The Carlisle football team was good. It was coached by "Pop" Warner, and the team included Jim Thorpe. Warner had applied to be a West Point graduate, himself, but was turned down.

Many Indians didn't want to send their kids to Carlisle and similar schools, fearing they would lose their identity as Indians. Hiram Thorpe was the grandson of Black Hawk, the legendary chief of the Sac and Fox, and the Office of Indian Affairs considered the Sac and Fox to be among the most resistant to assimilation, but Hiram Thorpe was half Irish, and insisted that his children - he had at least nineteen of them, by five wives - get a white education. When Jim kept running away from local schools, Hiram sent him to Carlisle.

Dwight David Eisenhower, our 34th President, was in his second year at West Point in 1912. He had come from Abilene, the town of Wild Bill Hickock, and Ike Eisenhower was born only 19 years after Hickock was relieved of his duties.

Ike was a promising back on the West Point team, but his body was 5'10" tall, and he weighed but 180 pounds. Jim Thorpe was small and speedy - and only a few months earlier, he'd proven himself an Olympic athlete in Stockholm.

Before the game, Pop Warner reminded his team that they were playing the Army, who had killed their fathers and grandfathers, and raped their mothers and grandmothers. Remember this on every play, he advised them.
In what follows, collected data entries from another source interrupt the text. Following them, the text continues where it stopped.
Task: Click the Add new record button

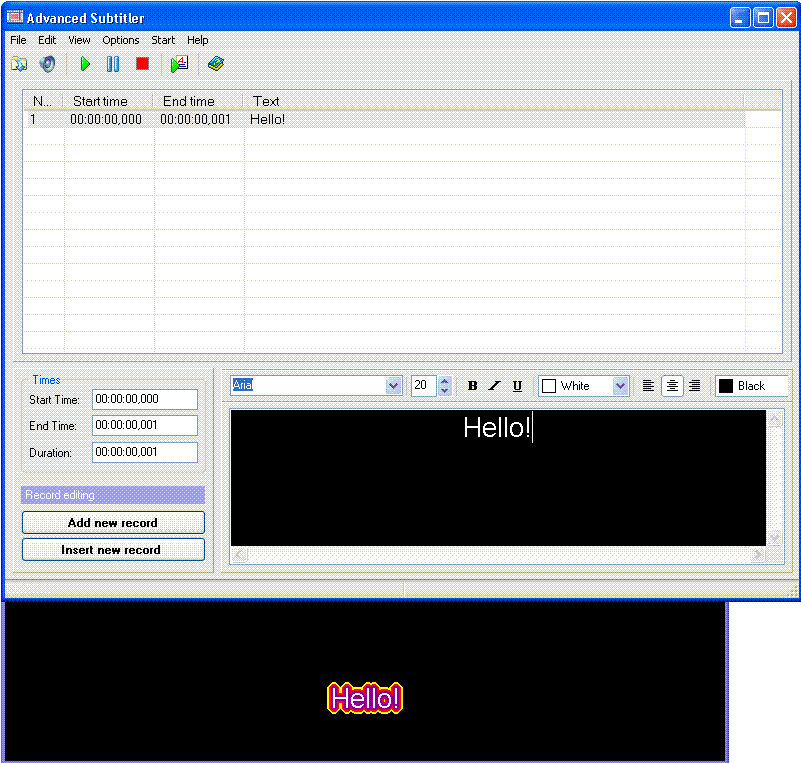Action: [x=113, y=522]
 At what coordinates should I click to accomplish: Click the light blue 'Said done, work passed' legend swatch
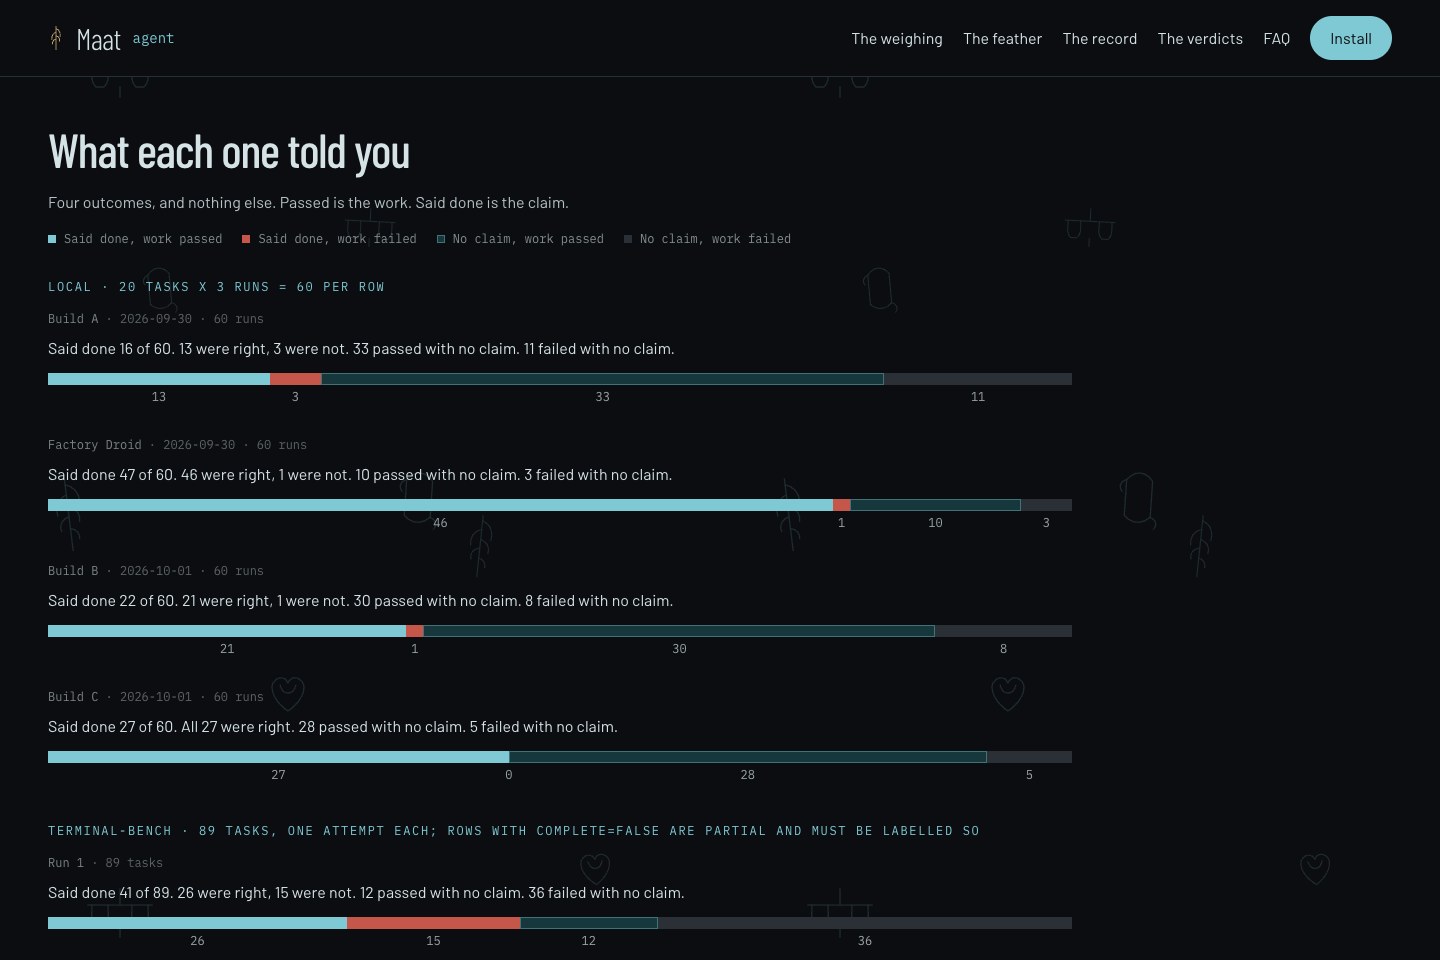click(x=52, y=239)
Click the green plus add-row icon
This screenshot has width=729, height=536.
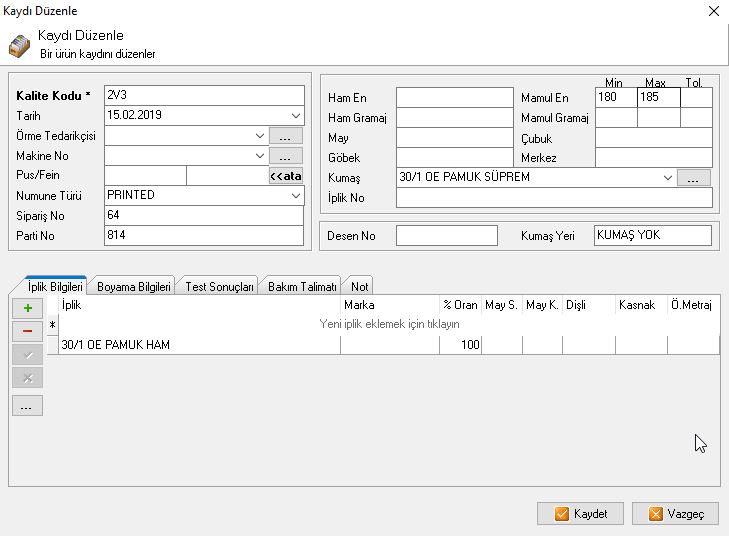[x=27, y=309]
A Cadet would become famous, the Army players believed, if he knocked Thorpe cold, out of the game - and Eisenhower fully expected to be the one to do it.
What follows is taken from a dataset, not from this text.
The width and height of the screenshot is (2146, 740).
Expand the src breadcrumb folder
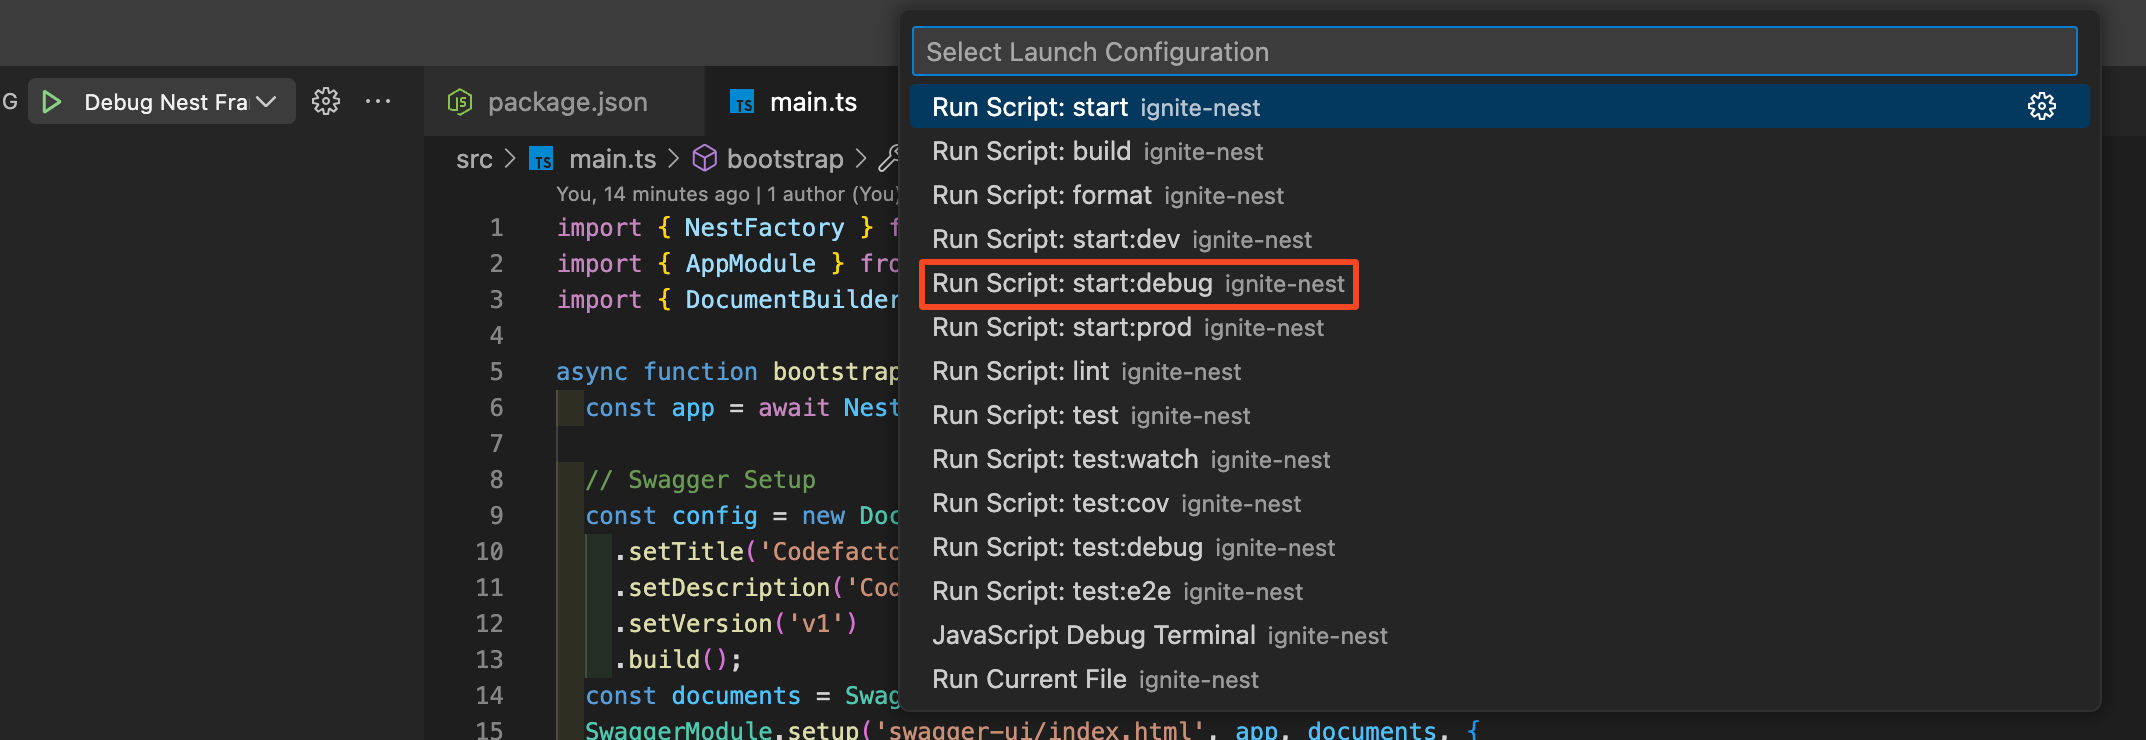pyautogui.click(x=474, y=159)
Thorpe scored a 92-yard touchdown, but it was nullified by a penalty called on a teammate. No matter; he scored a 97-yard touchdown on the very next play. Eisenhower suffered an injury to his knee when he tried to stop Thorpe, an injury that ended his football career when he continued to play on it. Carlisle finished the season 12-1-1, outscoring their opponents 504-114.
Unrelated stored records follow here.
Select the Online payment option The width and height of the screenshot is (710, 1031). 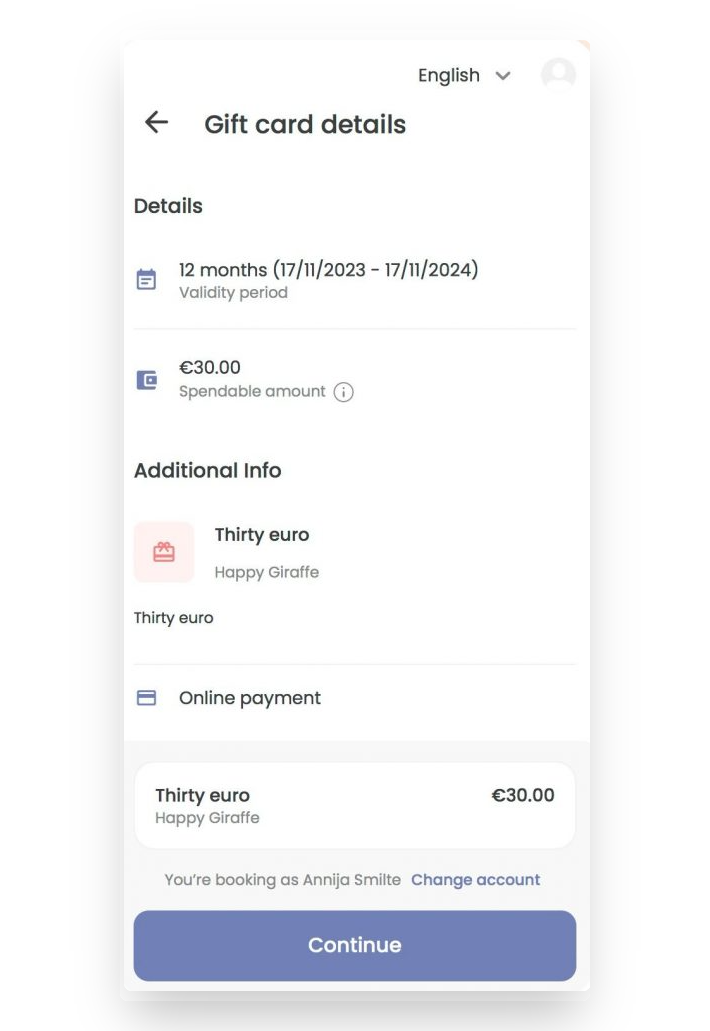pos(248,697)
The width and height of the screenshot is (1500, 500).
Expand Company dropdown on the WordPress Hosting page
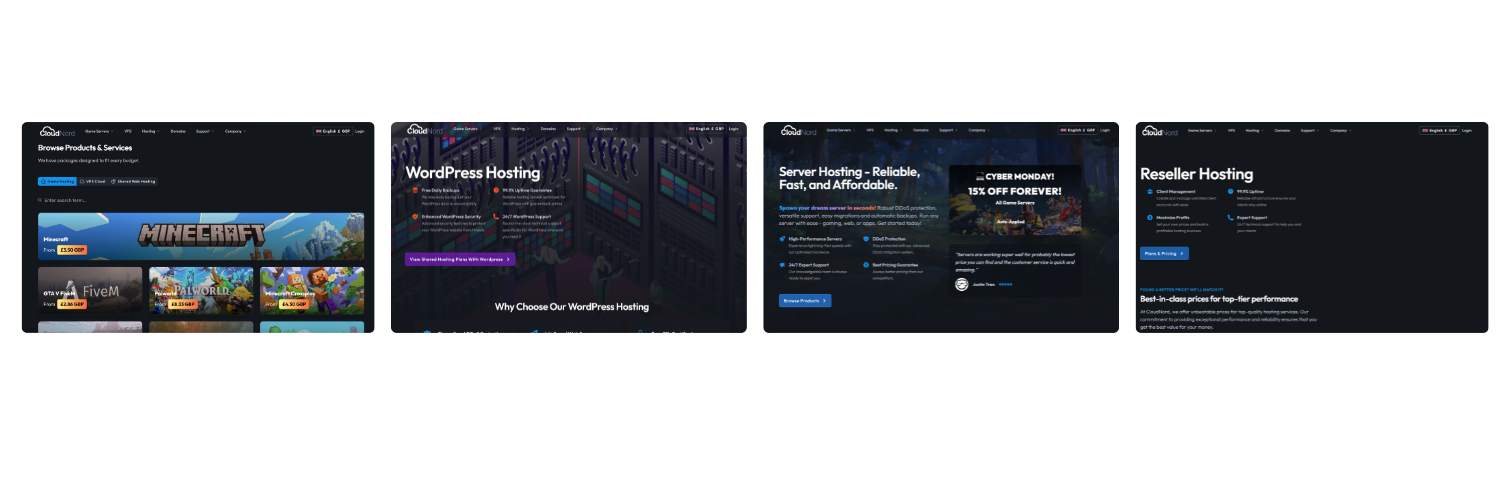click(x=607, y=129)

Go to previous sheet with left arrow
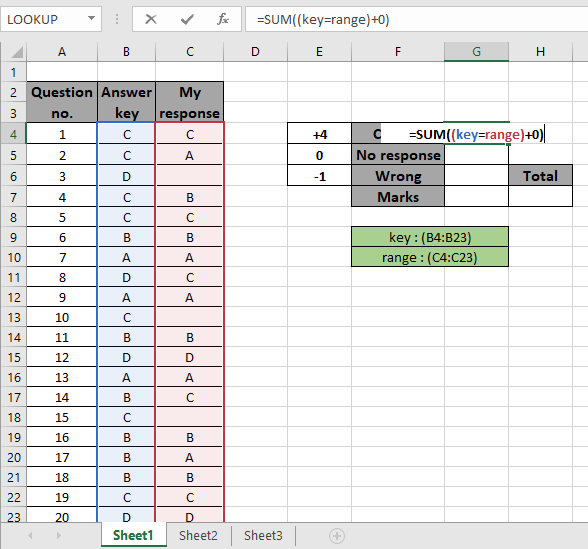point(30,536)
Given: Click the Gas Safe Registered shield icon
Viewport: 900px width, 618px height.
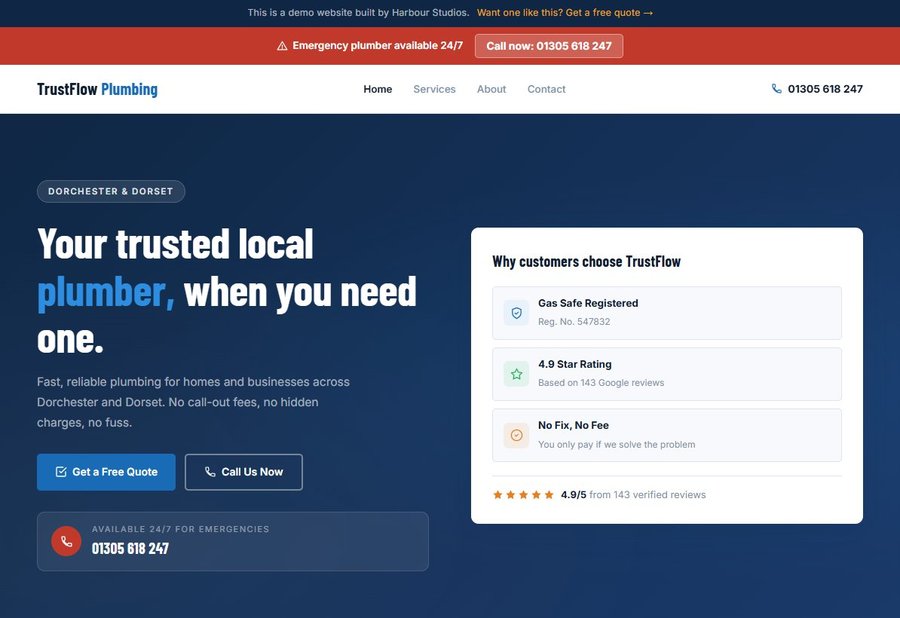Looking at the screenshot, I should (515, 311).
In the end, though, Carlisle lost; the school was closed in 1918. In a further insult, it has been the home of the US Army War College since 1951. Today, the Carlisle Indians have the best winning percentage (.647) of any defunct college football team.

And Eisenhower won. When he returned to Abilene a few months later, people said he was different. He had an air about him; he was on the path to greatness.

Is it any wonder that Lars Anderson calls this football's greatest battle? In addition to writing this book, he's a writer for Sports Illustrated.

This book is not really about a football game. It's about a world we left behind, not so very many years ago, about racial identity, and people whose names are familiar to all, but whose lives are largely masked. If you don't care about Jim Thorpe, and Ike Eisenhower, and Pop Warner, read it to learn about your grandparents and your great-grandparents.